• What you are asked to do
Output the listing below in full, exactly as written.
---- Data to use
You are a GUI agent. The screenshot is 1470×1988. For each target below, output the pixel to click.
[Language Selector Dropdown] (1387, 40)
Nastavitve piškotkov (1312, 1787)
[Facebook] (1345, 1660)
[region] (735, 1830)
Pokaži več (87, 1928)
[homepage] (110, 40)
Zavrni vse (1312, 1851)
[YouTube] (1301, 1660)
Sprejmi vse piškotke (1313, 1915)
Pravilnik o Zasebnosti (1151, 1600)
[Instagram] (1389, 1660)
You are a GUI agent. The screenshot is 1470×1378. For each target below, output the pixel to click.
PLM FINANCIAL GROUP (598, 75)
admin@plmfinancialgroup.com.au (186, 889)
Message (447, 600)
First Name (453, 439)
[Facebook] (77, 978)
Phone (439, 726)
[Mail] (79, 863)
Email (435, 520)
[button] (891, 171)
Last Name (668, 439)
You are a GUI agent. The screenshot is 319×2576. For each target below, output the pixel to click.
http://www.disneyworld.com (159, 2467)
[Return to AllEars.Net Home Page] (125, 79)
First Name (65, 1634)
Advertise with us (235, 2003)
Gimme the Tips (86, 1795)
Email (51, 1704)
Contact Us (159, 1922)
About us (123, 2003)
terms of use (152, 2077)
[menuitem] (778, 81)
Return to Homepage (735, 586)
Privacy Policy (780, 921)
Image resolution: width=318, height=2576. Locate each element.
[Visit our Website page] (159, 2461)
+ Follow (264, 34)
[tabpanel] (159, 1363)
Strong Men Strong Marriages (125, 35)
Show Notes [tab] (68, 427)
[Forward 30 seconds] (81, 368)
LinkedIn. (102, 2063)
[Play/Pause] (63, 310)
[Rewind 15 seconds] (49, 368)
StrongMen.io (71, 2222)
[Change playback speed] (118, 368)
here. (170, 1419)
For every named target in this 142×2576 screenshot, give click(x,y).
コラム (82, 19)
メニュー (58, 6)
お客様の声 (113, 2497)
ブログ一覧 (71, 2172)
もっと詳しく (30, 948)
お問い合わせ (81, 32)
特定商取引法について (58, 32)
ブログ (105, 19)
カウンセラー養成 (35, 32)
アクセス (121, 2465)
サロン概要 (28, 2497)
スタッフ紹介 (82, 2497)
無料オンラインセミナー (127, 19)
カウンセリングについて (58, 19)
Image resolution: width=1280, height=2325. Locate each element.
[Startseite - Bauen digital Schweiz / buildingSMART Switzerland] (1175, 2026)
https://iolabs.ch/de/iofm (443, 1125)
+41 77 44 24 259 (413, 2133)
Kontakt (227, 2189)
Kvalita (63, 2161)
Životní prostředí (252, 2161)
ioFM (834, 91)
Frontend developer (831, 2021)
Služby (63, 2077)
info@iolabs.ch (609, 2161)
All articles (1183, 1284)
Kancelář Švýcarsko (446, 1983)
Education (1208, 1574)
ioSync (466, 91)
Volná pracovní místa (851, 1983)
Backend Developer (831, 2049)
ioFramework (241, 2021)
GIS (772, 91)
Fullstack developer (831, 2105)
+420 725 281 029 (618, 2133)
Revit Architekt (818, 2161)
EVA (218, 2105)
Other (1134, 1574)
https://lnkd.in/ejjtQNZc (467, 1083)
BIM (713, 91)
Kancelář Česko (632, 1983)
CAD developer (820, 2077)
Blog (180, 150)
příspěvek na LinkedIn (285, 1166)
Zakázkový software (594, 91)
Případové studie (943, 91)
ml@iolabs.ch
--------
• Result
You are a GUI agent. The screenshot is 1470×1988. For each target below, output the pixel to click.
[Language Selector Dropdown] (1387, 40)
Nastavitve piškotkov (1312, 1787)
[Facebook] (1345, 1660)
[region] (735, 1830)
Pokaži več (87, 1928)
[homepage] (110, 40)
Zavrni vse (1312, 1851)
[YouTube] (1301, 1660)
Sprejmi vse piškotke (1313, 1915)
Pravilnik o Zasebnosti (1151, 1600)
[Instagram] (1389, 1660)
You are a GUI agent. The screenshot is 1470×1378. For each target below, output the pixel to click.
PLM FINANCIAL GROUP (598, 75)
admin@plmfinancialgroup.com.au (186, 889)
Message (447, 600)
First Name (453, 439)
[Facebook] (77, 978)
Phone (439, 726)
[Mail] (79, 863)
Email (435, 520)
[button] (891, 171)
Last Name (668, 439)
You are a GUI agent. The screenshot is 319×2576. For each target below, output the pixel to click.
http://www.disneyworld.com (159, 2467)
[Return to AllEars.Net Home Page] (125, 79)
First Name (65, 1634)
Advertise with us (235, 2003)
Gimme the Tips (86, 1795)
Email (51, 1704)
Contact Us (159, 1922)
About us (123, 2003)
terms of use (152, 2077)
[menuitem] (778, 81)
Return to Homepage (735, 586)
Privacy Policy (780, 921)
Image resolution: width=318, height=2576. Locate each element.
[Visit our Website page] (159, 2461)
+ Follow (264, 34)
[tabpanel] (159, 1363)
Strong Men Strong Marriages (125, 35)
Show Notes [tab] (68, 427)
[Forward 30 seconds] (81, 368)
LinkedIn. (102, 2063)
[Play/Pause] (63, 310)
[Rewind 15 seconds] (49, 368)
StrongMen.io (71, 2222)
[Change playback speed] (118, 368)
here. (170, 1419)
For every named target in this 142×2576 screenshot, give click(x,y).
コラム (82, 19)
メニュー (58, 6)
お客様の声 (113, 2497)
ブログ一覧 (71, 2172)
もっと詳しく (30, 948)
お問い合わせ (81, 32)
特定商取引法について (58, 32)
ブログ (105, 19)
カウンセラー養成 (35, 32)
アクセス (121, 2465)
サロン概要 (28, 2497)
スタッフ紹介 (82, 2497)
無料オンラインセミナー (127, 19)
カウンセリングについて (58, 19)
Image resolution: width=1280, height=2325. Locate each element.
[Startseite - Bauen digital Schweiz / buildingSMART Switzerland] (1175, 2026)
https://iolabs.ch/de/iofm (443, 1125)
+41 77 44 24 259 (413, 2133)
Kontakt (227, 2189)
Kvalita (63, 2161)
Životní prostředí (252, 2161)
ioFM (834, 91)
Frontend developer (831, 2021)
Služby (63, 2077)
info@iolabs.ch (609, 2161)
All articles (1183, 1284)
Kancelář Švýcarsko (446, 1983)
Education (1208, 1574)
ioSync (466, 91)
Volná pracovní místa (851, 1983)
Backend Developer (831, 2049)
ioFramework (241, 2021)
GIS (772, 91)
Fullstack developer (831, 2105)
+420 725 281 029 (618, 2133)
Revit Architekt (818, 2161)
EVA (218, 2105)
Other (1134, 1574)
https://lnkd.in/ejjtQNZc (467, 1083)
BIM (713, 91)
Kancelář Česko (632, 1983)
CAD developer (820, 2077)
Blog (180, 150)
příspěvek na LinkedIn (285, 1166)
Zakázkový software (594, 91)
Případové studie (943, 91)
ml@iolabs.ch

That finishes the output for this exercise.